=== EXCERPTED DATA ===

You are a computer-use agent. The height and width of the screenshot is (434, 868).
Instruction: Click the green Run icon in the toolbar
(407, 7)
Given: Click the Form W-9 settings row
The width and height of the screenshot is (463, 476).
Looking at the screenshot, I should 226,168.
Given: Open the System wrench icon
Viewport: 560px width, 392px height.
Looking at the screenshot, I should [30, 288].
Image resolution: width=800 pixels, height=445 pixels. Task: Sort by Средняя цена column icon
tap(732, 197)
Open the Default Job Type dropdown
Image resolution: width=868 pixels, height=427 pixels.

===
=== EXCERPTED DATA ===

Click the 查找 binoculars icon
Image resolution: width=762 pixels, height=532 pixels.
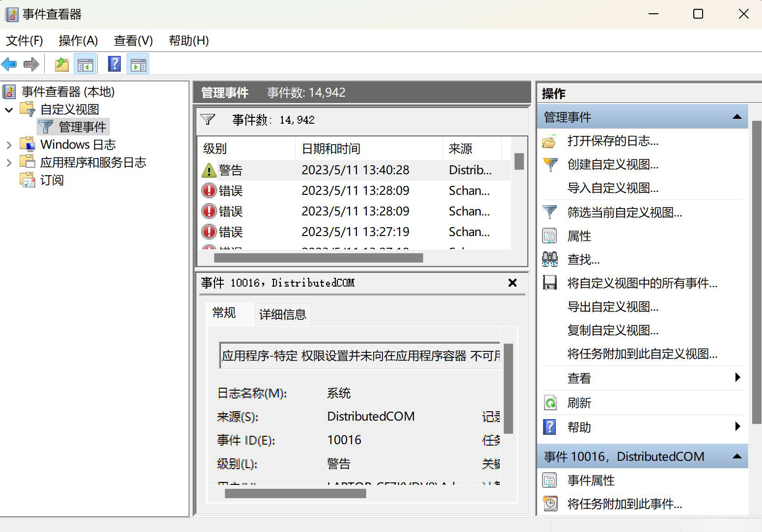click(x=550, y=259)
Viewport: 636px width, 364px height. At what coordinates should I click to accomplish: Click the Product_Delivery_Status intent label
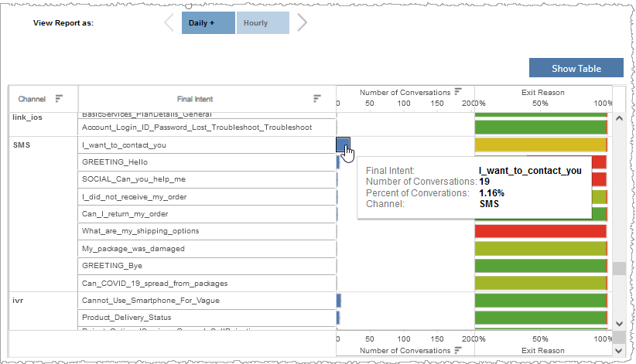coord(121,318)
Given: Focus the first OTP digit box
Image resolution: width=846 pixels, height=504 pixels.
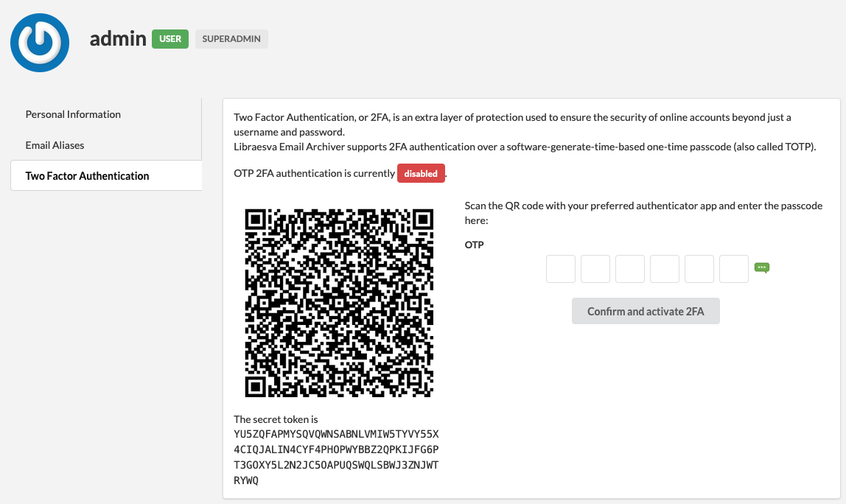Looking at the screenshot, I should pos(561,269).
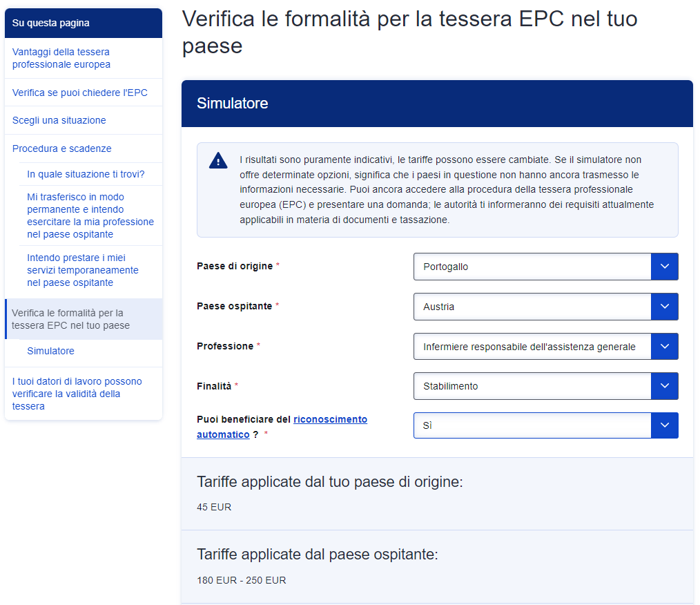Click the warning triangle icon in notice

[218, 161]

===
=== EXCERPTED DATA ===

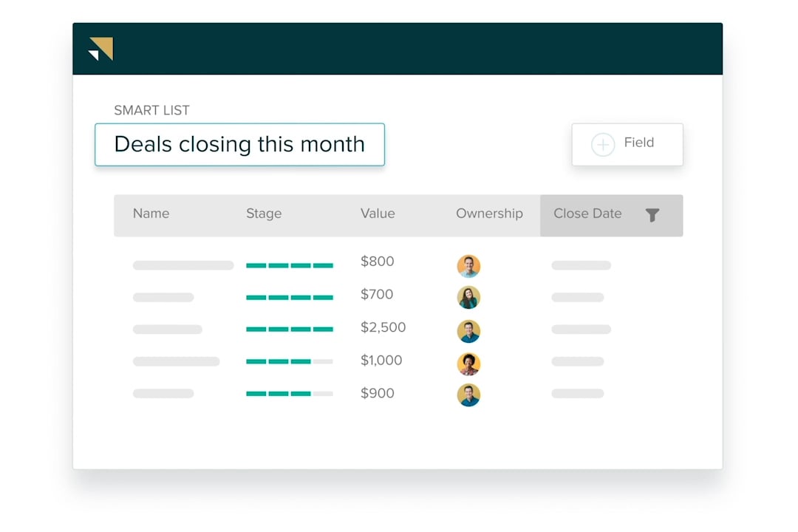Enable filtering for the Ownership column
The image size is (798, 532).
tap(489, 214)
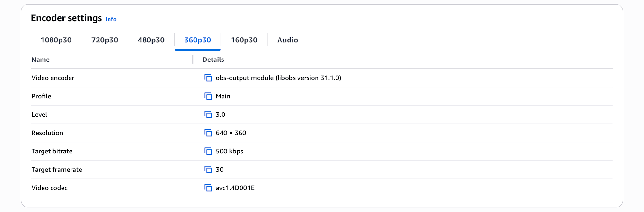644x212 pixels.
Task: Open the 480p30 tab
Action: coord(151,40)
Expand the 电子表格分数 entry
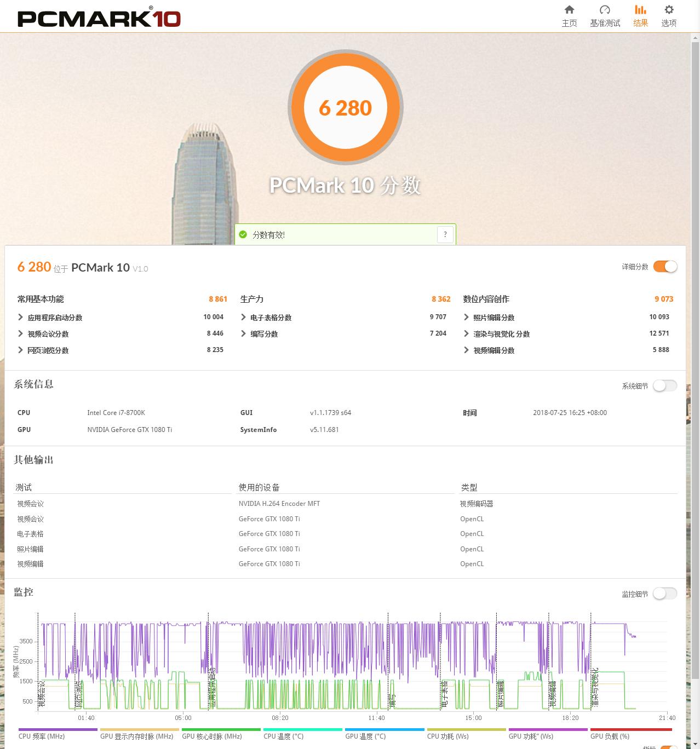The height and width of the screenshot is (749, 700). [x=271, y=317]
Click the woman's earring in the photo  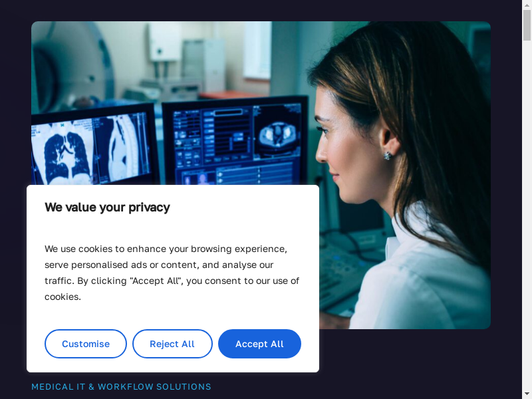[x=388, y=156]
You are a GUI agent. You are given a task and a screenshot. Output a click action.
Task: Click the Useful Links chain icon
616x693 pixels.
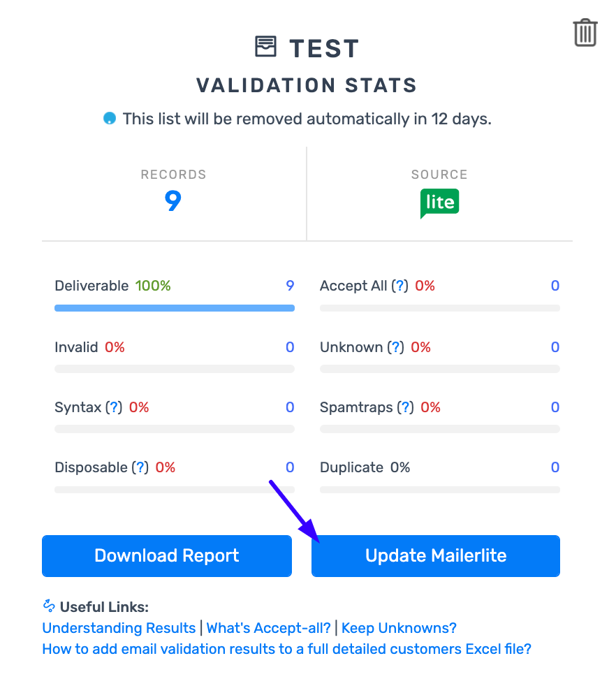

===

» **WHAT NEEDS TO BE DONE**: Within the entries above, the lines from the one containing "Image resolution: width=762" through the one containing "Given: Focus the first OTP digit box" are to be transcribed exactly, ends included, pictures excluded.

» **RESULT FOR THIS EXERCISE**:
Image resolution: width=762 pixels, height=532 pixels.
click(x=550, y=259)
Viewport: 636px width, 364px height. At what coordinates should I click to accomplish: Click the Product_Delivery_Status intent label
coord(121,318)
Given: Focus the first OTP digit box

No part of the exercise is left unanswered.